GSO (“Generic Segmentation Offload”) is a performance optimization which is a generalisation of the concept of TSO .
It has been added into Linux 2.6.18
Taken from Herbert Xu's posting on linux-netdev
Many people have observed that a lot of the savings in TSO come from traversing the networking stack once rather than many times for each super-packet. These savings can be obtained without hardware support. In fact, the concept can be applied to other protocols such as TCPv6, UDP, or even DCCP.
The key to minimising the cost in implementing this is to postpone the segmentation as late as possible. In the ideal world, the segmentation would occur inside each NIC driver where they would rip the super-packet apart and either produce SG (scatter/gather) lists which are directly fed to the hardware, or linearise each segment into pre-allocated memory to be fed to the NIC. This would elminate segmented skb's altogether.
Unfortunately this requires modifying each and every NIC driver so it would take quite some time. A much easier solution is to perform the segmentation just before the entry into the driver's xmit routine. This concept is called GSO: Generic Segmentation Offload.
Herbert Xu has also posted some numbers on the performance gains by doing this:
The test was performed through the loopback device which is a fairly good approxmiation of an SG-capable NIC. GSO like TSO is only effective if the MTU is significantly less than the maximum value of 64K. So only the case where the MTU was set to 1500 is of interest. There we can see that the throughput improved by 17.5% (3061.05Mb/s ⇒ 3598.17Mb/s). The actual saving in transmission cost is in fact a lot more than that as the majority of the time here is spent on the RX side which still has to deal with 1500-byte packets.

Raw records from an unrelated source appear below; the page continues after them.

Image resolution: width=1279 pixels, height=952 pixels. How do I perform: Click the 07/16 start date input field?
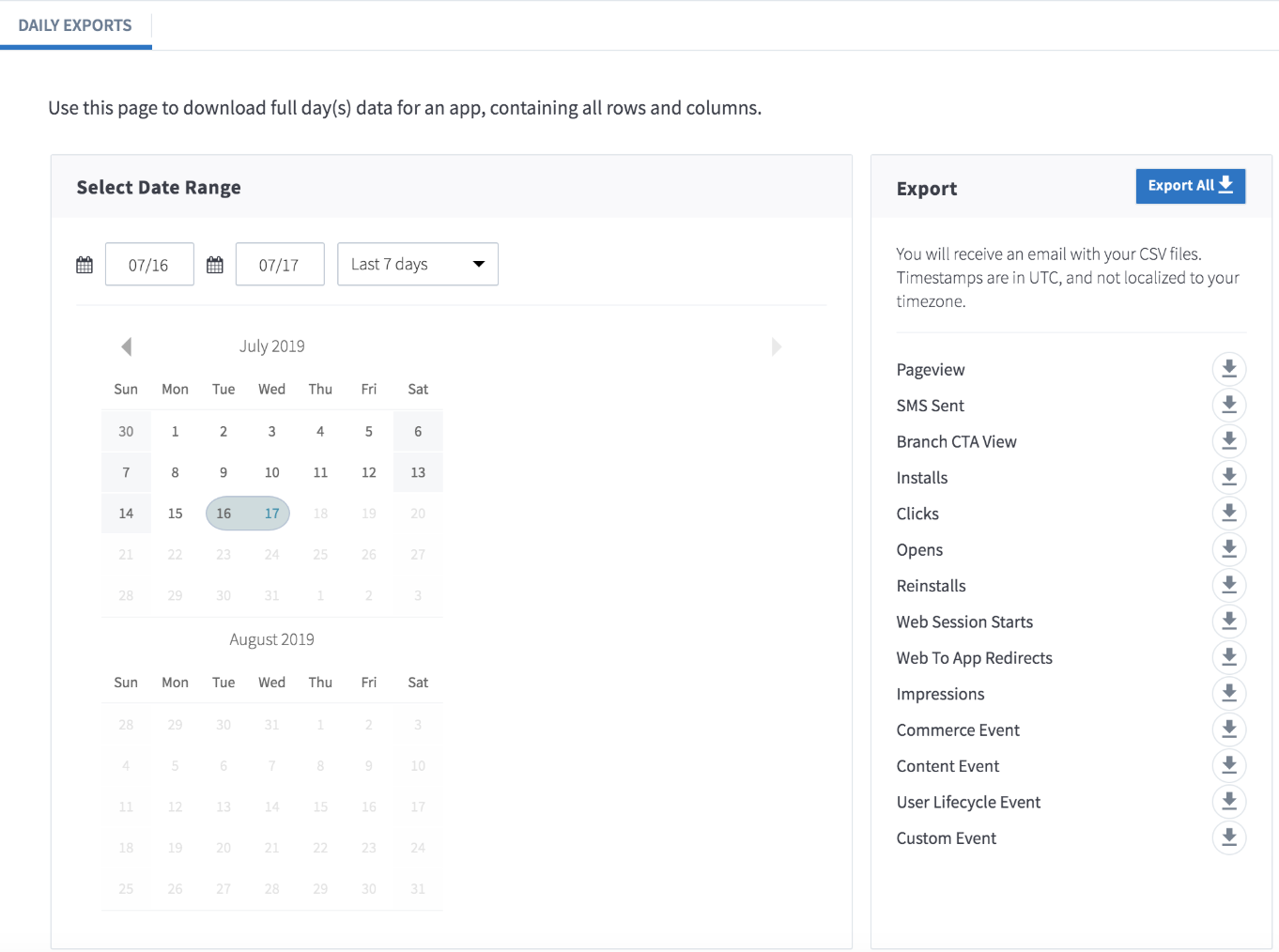[x=149, y=264]
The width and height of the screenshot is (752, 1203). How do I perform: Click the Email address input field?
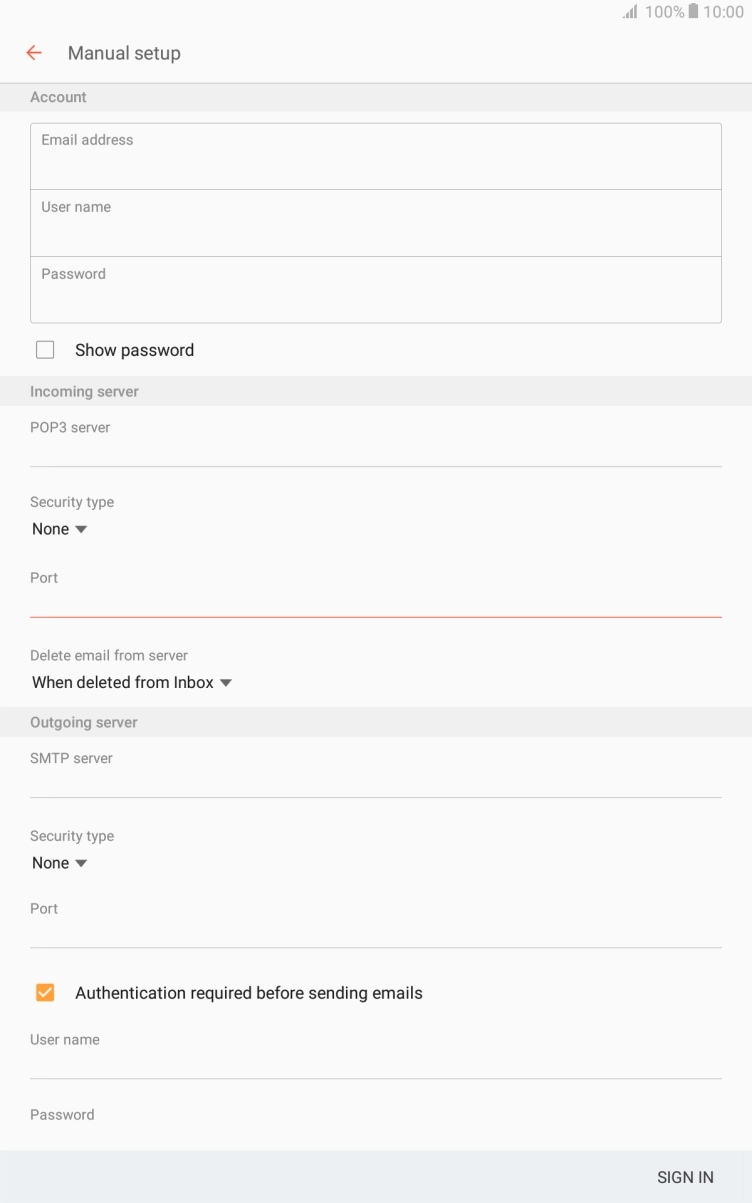click(x=375, y=155)
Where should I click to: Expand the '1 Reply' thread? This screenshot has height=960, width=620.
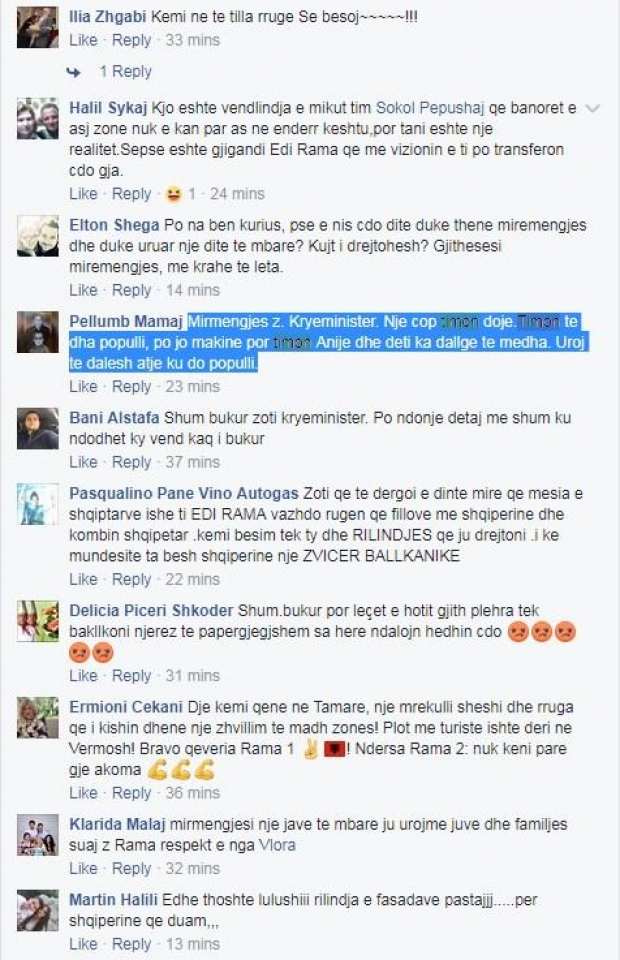click(x=125, y=72)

The worst-case scenario is where the NIC does not support SG and the user uses write(2) which means that we have to copy the data twice. The files gso-off/gso-on provide data for this case (the test was carried out on e100). As you can see, the cost of the extra copy is mostly offset by the reduction in the cost of going through the networking stack.
For now GSO is off by default but can be enabled through ethtool. It is conceivable that with enough optimisation GSO could be a win in most cases and we could enable it by default.
However, even without enabling GSO explicitly it can still function on bridged and forwarded packets. As it is, passing TSO packets through a bridge only works if all constiuents support TSO. With GSO, it provides a fallback so that we may enable TSO for a bridge even if some of its constituents do not support TSO.
This provides massive savings for Xen as it uses a bridge-based architecture and TSO/GSO produces a much larger effective MTU for internal traffic between domains.